# Laws for Boats



## Crash (Mar 20, 2008)

I recently bought a 12 foot alum. boat. I have heard conflicting laws. I want to know if I have to register my boat if I don't have a motor on it, or even if it has an electric motor. Also, I have talked to a couple of UHP and one told me I didn't need trailer lights and the other did. When it hitched up to the truck, I can't even see it because it is so small.


----------



## Chaser (Sep 28, 2007)

I would assume that once you put any kind of motor on it, it would need to be registered. Just like personal pontoon boats with motors require registration, so would all others. Don't know about the whole trailer lights issue.


----------



## Poo Pie (Nov 23, 2007)

This is what I could find: looks like you do if this website's info is correct.

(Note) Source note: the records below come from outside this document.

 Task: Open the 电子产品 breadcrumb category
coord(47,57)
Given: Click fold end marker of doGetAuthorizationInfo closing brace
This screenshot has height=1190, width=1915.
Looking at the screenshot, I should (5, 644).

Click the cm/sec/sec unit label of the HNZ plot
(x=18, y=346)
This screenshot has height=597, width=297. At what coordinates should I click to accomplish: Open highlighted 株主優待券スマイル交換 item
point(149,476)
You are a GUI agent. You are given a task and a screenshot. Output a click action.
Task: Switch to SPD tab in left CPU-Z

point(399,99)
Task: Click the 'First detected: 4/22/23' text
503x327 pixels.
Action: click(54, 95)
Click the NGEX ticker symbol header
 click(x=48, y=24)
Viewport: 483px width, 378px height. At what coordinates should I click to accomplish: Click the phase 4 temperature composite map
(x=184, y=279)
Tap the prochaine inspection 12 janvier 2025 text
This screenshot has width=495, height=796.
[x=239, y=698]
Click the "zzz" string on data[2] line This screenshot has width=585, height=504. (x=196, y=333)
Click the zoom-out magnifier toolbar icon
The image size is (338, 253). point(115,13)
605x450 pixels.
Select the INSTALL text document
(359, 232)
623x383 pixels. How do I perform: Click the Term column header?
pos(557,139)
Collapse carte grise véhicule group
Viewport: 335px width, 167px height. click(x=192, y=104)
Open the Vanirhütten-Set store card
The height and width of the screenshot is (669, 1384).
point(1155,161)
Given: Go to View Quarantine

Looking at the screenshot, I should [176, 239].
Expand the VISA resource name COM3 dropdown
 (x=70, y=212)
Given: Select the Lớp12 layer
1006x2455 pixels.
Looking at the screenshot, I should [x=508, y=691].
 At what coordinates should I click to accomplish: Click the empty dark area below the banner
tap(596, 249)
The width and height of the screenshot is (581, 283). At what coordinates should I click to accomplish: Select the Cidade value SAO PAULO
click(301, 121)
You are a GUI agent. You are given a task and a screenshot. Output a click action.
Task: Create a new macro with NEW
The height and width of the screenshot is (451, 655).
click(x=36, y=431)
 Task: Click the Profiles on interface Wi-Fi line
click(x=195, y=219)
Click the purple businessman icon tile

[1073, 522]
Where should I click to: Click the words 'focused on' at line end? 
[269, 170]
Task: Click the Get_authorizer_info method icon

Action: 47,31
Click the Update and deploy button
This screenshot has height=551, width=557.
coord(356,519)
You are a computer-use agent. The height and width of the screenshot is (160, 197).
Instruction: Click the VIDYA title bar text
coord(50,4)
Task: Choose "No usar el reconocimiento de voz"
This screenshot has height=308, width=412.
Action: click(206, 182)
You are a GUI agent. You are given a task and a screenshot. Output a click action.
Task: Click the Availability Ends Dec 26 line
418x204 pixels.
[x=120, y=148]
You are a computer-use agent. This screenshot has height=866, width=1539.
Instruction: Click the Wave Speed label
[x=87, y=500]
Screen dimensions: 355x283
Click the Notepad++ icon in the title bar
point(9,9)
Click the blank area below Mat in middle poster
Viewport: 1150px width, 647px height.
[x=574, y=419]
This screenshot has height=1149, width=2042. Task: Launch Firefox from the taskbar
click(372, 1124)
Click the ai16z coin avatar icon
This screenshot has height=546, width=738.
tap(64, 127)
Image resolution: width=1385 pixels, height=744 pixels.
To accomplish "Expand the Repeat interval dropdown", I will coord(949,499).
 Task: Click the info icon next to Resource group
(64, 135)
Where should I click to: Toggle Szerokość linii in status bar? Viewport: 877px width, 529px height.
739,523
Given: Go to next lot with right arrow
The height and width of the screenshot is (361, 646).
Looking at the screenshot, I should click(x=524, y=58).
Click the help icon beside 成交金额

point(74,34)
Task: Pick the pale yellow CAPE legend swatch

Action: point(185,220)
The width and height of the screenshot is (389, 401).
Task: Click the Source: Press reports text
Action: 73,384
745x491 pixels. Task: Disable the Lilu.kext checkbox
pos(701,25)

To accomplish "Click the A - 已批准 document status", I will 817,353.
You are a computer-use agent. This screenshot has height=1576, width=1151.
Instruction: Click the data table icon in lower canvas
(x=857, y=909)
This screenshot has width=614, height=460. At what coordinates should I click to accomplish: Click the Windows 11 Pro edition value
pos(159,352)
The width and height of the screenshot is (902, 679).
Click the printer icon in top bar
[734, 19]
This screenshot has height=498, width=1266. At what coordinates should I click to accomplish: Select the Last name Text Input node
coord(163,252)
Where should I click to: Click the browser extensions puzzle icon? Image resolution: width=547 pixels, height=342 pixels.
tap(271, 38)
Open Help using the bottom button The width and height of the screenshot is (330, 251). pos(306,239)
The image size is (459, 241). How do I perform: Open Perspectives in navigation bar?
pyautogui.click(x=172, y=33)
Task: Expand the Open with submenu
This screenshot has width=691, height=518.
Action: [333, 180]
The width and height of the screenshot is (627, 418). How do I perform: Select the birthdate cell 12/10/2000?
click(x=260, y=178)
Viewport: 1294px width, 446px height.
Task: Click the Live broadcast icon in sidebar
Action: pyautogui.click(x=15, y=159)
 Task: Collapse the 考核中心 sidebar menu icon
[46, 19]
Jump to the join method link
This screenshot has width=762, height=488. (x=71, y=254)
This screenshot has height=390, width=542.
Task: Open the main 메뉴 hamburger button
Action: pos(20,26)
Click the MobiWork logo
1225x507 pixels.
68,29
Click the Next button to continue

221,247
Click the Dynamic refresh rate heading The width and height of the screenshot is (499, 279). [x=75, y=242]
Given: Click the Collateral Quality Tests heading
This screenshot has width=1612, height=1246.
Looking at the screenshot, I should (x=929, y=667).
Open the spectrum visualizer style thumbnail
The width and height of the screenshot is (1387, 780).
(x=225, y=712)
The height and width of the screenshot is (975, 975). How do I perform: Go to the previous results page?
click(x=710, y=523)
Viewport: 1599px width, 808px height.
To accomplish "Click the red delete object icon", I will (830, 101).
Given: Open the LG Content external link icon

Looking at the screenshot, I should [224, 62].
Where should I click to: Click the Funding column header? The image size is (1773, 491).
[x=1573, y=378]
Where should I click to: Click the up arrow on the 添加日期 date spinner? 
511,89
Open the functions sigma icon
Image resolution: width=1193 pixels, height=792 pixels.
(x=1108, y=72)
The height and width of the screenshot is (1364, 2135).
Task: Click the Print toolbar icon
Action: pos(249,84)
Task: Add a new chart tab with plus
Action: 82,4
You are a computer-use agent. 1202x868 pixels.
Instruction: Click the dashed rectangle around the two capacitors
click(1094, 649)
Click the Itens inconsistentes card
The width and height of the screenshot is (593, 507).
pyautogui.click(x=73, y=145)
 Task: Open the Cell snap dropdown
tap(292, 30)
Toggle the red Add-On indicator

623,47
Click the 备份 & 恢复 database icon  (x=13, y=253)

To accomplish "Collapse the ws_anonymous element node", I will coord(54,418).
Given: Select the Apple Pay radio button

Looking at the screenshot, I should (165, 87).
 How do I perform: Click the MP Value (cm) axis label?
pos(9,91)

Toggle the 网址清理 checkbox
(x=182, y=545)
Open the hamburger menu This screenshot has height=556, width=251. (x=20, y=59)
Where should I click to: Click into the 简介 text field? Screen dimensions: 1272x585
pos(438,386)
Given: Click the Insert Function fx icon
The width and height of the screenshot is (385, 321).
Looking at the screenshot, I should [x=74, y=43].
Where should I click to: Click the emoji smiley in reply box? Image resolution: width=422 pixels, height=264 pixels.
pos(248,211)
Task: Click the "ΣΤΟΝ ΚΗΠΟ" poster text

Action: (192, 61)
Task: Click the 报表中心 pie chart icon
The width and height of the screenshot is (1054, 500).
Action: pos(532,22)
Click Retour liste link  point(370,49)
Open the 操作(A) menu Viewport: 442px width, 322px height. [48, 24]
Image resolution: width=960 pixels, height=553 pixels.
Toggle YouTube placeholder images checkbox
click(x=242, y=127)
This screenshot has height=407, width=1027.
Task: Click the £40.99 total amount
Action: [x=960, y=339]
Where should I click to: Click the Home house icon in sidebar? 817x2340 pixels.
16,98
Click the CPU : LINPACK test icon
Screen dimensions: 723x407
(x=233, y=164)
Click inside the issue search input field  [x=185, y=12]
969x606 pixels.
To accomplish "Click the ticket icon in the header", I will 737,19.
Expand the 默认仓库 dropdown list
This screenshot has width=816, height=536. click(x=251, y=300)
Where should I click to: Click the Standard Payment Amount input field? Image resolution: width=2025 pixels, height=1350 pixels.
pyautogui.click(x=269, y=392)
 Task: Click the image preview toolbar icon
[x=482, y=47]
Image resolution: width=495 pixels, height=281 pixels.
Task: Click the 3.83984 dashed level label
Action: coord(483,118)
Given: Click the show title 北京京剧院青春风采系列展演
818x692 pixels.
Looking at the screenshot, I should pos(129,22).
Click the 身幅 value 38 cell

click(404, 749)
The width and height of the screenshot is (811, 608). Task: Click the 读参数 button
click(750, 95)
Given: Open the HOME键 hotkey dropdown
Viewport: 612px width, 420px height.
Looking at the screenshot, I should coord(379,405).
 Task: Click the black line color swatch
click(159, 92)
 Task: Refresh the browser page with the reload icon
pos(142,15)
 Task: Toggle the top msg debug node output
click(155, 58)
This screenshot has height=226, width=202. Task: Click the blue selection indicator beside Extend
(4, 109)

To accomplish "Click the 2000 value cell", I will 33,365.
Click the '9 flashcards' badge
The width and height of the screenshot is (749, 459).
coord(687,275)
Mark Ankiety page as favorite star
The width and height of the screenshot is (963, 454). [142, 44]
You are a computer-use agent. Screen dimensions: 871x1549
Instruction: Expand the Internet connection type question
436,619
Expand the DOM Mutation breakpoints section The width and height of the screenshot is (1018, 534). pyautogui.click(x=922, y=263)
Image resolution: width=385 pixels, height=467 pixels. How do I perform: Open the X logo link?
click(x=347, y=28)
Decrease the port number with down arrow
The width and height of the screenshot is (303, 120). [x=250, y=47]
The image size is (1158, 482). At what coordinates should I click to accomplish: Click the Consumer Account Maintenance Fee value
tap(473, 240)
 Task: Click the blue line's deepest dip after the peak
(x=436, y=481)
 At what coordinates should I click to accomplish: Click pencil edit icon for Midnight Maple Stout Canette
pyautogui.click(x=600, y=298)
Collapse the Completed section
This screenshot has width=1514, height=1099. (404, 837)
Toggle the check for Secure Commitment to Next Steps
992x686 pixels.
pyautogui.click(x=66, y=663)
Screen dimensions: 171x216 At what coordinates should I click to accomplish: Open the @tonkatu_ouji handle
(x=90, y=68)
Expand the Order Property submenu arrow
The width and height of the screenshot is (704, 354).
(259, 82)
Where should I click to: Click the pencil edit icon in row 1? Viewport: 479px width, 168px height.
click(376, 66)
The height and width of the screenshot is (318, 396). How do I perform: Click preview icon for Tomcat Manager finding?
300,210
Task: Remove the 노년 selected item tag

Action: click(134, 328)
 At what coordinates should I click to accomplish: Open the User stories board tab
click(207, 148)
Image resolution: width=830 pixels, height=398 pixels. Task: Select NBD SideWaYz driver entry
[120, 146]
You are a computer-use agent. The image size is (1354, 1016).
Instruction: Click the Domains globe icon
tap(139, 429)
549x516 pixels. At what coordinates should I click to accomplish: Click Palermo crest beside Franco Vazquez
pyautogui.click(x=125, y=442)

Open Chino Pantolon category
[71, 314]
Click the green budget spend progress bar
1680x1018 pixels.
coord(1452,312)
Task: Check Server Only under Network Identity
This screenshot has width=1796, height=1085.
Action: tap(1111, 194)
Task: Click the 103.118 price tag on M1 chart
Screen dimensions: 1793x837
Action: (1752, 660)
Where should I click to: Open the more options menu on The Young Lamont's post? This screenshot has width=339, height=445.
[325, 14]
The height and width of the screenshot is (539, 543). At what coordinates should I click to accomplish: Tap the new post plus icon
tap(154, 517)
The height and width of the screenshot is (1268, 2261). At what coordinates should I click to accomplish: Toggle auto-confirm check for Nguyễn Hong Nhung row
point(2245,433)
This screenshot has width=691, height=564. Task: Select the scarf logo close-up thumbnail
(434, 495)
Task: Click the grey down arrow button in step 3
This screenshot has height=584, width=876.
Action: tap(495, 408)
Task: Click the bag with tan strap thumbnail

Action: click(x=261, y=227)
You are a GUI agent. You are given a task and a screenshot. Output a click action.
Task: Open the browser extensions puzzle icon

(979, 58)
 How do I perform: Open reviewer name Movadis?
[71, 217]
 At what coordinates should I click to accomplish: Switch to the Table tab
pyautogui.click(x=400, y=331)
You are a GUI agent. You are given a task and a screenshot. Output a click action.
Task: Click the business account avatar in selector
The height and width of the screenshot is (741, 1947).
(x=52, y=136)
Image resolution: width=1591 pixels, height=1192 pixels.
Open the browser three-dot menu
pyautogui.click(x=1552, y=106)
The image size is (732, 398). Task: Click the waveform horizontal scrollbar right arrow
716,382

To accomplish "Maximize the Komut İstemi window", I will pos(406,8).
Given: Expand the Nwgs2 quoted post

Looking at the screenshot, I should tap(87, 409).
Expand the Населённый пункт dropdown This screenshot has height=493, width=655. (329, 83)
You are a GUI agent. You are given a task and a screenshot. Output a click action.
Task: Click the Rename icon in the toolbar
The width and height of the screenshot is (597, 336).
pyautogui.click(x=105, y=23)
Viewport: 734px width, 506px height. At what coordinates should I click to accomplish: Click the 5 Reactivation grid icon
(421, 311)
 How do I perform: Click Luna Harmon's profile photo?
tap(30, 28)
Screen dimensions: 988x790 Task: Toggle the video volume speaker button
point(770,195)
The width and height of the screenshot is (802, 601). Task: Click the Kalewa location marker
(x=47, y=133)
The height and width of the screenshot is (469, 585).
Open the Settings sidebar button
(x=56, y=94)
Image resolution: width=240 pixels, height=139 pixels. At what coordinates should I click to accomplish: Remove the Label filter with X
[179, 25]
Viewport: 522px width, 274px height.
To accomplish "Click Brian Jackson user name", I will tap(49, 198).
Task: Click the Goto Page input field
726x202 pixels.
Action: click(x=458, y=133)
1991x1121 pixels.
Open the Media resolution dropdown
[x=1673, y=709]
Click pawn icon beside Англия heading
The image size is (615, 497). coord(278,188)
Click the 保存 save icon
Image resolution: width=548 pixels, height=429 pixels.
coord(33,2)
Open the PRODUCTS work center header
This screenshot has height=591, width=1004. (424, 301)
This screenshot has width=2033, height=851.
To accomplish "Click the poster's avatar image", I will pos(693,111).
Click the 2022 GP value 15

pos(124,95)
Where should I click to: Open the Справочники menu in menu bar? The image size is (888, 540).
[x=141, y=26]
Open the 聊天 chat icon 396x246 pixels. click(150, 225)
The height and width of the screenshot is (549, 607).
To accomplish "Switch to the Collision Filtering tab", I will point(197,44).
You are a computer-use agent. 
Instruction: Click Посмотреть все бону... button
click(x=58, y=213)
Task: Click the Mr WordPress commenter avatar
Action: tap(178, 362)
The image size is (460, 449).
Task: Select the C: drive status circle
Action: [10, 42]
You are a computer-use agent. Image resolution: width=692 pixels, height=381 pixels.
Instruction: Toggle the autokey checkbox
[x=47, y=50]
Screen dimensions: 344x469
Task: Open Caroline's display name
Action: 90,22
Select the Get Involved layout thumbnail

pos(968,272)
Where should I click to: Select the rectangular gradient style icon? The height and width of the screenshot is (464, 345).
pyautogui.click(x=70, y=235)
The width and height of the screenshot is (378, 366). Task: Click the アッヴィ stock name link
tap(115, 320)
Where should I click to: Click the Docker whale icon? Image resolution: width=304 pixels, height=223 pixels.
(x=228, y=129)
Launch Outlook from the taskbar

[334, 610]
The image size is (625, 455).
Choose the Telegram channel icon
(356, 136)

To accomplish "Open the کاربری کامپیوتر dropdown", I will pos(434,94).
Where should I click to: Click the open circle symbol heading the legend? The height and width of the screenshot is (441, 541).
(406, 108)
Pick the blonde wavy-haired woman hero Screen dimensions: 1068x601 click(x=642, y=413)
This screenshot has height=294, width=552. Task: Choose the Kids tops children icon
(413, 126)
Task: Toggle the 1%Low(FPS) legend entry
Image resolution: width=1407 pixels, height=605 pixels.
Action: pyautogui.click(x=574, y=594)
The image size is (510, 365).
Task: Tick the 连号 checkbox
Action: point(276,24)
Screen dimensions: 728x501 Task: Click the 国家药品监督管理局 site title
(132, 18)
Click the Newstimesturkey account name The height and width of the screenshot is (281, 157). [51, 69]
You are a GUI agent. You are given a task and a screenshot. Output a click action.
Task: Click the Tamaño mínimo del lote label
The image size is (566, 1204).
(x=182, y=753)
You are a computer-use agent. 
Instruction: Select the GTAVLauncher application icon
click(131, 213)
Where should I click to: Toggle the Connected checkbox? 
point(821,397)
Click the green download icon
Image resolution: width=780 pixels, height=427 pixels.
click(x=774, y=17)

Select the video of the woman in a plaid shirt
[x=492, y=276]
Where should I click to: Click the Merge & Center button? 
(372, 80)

http://www.boatus.com/trailerclub/west_laws.asp


----------



## Packfish (Oct 30, 2007)

No motor on the 12' I'm leaning to no need to register. Under a certain weight and length- no need to license trailer. I think River Rat had something on here or the previous site that explained this. I know I don't have a license on my trailers that I have my 14 ft aluminum on and I have been followed by the UHP many times and just passed on by. If you have any type of motor on anything you have to license it.


----------



## orvis1 (Sep 7, 2007)

Motor on any boat have to register. Single axle trailers not needed to register but the items carried on them must be registered if required. Hope that is clear as mud for you. I have my boat registered and insured but my trailer is not. You also may need to check into liability insurance, some new law about every motorized craft needing it.


----------



## Crash (Mar 20, 2008)

Thanks guys. That was helpful. Guess I better go do that before I buy my motor. Thanks again.


----------